Mis relatos favoritos
“Las mandarinas” | Ryūnosuke Akutagawa, 1919
La iluminación, la epifanía –el satori japonés, por ceñirnos más a este cuento, o el kenshō, un estado más modesto de conciencia– puede ser algo más cotidiano de lo que se piensa. Dados una cierta sensibilidad y un estímulo exterior (las palabras casi musitadas de un sacerdote irlandés, una ventana parisina del siglo XIX, el fantasma de un promontorio, una ballena blanca, un árbol exótico y como olvidado) lo natural es que sin ser Joyce, Baudelaire, Rimbaud, Melville o Cernuda podamos componérnoslas para que una anécdota, aparentemente insignificante, desemboque en un intento de explicación de nuestra propia existencia.
Los cuentos de Chéjov, algunos de Carver y este del malhadado Ryūnosuke Akutagawa comparten esta característica de elaborar la cuidada miniatura de un momento, justamente para derrumbar, con un vuelo de mandarinas, nuestros prejuicios sobre el mundo y sus actores y devolvernos, por un instante, aquello que tuvo que ser el principio y ya parecía casi olvidado, obliterado de tanto arañazo y tanta zarandaja existencial.

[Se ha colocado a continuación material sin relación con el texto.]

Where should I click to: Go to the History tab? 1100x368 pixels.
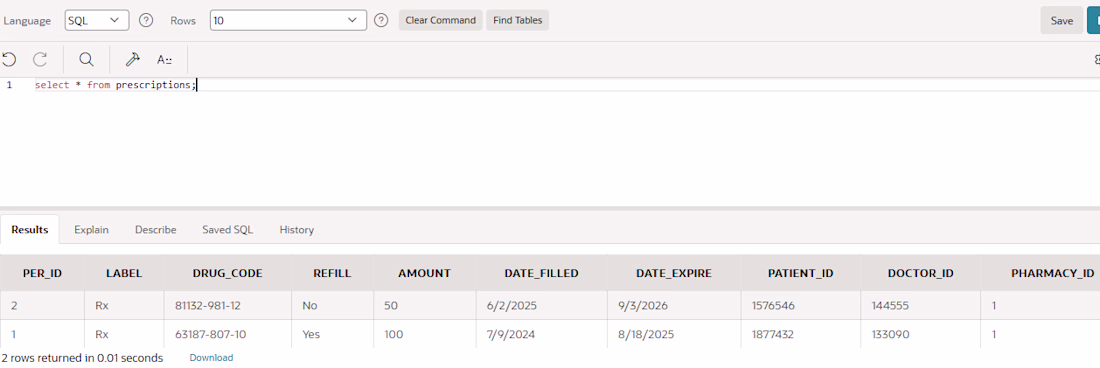coord(297,230)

Un viajero japonés –pero podría ser soriano, o del Kurdistán– recorre en tren (en esa velocidad justa de este vehículo, que acompaña mejor al pensamiento) esa distancia que lo separa, directamente, del conocimiento y el derrumbamiento personal, para darse cuenta que todo lo puro, y acaso verdadero, y acaso bello de la existencia se encuentra reducido, compactado, en el mandil de una niña, la pasajera de enfrente, antes de colorear con su gesto y el volátil de mandarinas arrojadas a otros niños pedigüeños desde el tren todo un momento, ya único, ardiente en su insignificancia.
Leyendo cuentos como Las mandarinas se interroga uno, además de por el significado de la existencia, por los límites formales de un cuento (que si el asunto, que si la dosificación de la trama, que si el final cerrado, abierto, cruzado…). Parecería más bien que, quizá como Chéjov, quizá como Carver, quizá como alguno más, Ryūnosuke Akutagawa aquí lo que nos está es confesando algo. Y que, de camino, a la misma velocidad ajustada de ese tren japonés, nosotros gozamos de ello, como un cuento.
Curiosa coincidencia, hace poco vi la notable Mandarinas y ahora tengo que comentar un libro de relatos de Akutanagawa, de quien nunca he leído nada. Tomaré este texto como una primera y grata referencia.
Curiosamente, yo reparé en la película y lo primero que me vino a la mente es el relatito de Ryūnosuke Akutagawa 🙂 No son grandes las coincidencias, salvo el color del fruto y su significado, su emoción para los protagonistas. Espero ese comentario, muchas gracias, un abrazo!